▸ WRITTEN TASKS:
**A)** In the piece about the journal An Insomniac's Lullaby, how long did the drive from LA to San Diego take?
**B)** Continue the piece about the journal An Insomniac's Lullaby from its last sentence.

▸ TEXT:
FRIDAY, JUNE 11, 1999

An Insomniac's Lullaby

I once drove from LA to San Diego in sixty-eight minutes. To Las Vegas in two hours and forty-three minutes. I can easily arrive in San Francisco in less than five hours. Men have a natural competitive instinct to time everything they do, and try to beat their own personal record. It's been embedded in our minds since the beginning of time; when we were hunting with our bare hands and making fire by striking two stones. We compete amongst ourselves and brag about how fast we got from point A to point B.

Let's open our concluding piece in City of Angels with An Insomniac's Lullaby. Out of the journals spotlighted up until now in our Los Angeles theme, this has to be the most pleasingly readable. The secret is in the pace and the ease of the writing; it's neither forced (strained) nor overly simplistic. There are several styles of writing to document one's life, and it's all too common to see an effective writer "grocery list" their days in search of simplicity and readability. That doesn't happen here, and events that every writer/ reader can relate to are put forth to history and posterity with the greatest of ease and simple elegance.

▸ DATA BLOCK:
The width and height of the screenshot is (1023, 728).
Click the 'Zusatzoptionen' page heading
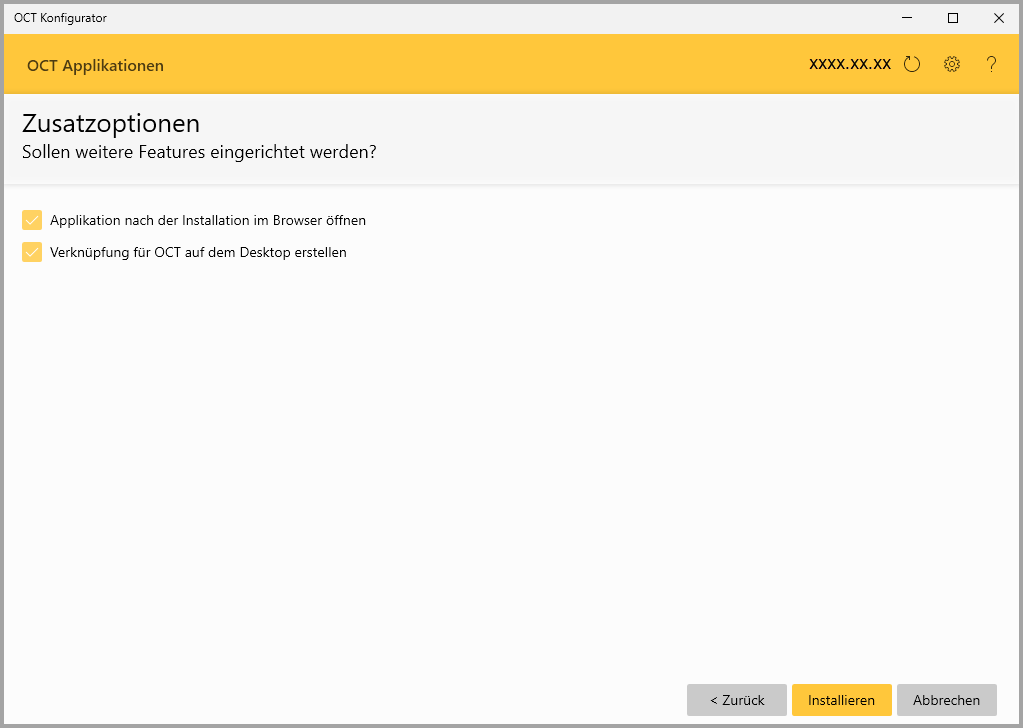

▸ WRITTEN ANSWERS:
**A)** Sixty-eight minutes.

**B)**
If you're in doubt, just check it out. Here's a prime example of something we've all done:

'Hi, We'd like to start off with the Vegetable soup for two. Then we'll have shrimp with oyster sauce and broccoli chicken on white wine.'

The waiter writes down our order and nods, 'Dat-all?'

'Oh you know what, we'll have the won-ton soup instead.'

'Ok, so won-ton soup and vegetable soup...' he repeats.

'Wait, no. Just the won-ton soup instead of the vegetable soup,' I interrupt.

'No won-ton just vegetable?' he asks.

Argh! Today's lesson: You're stuck with whatever you order first.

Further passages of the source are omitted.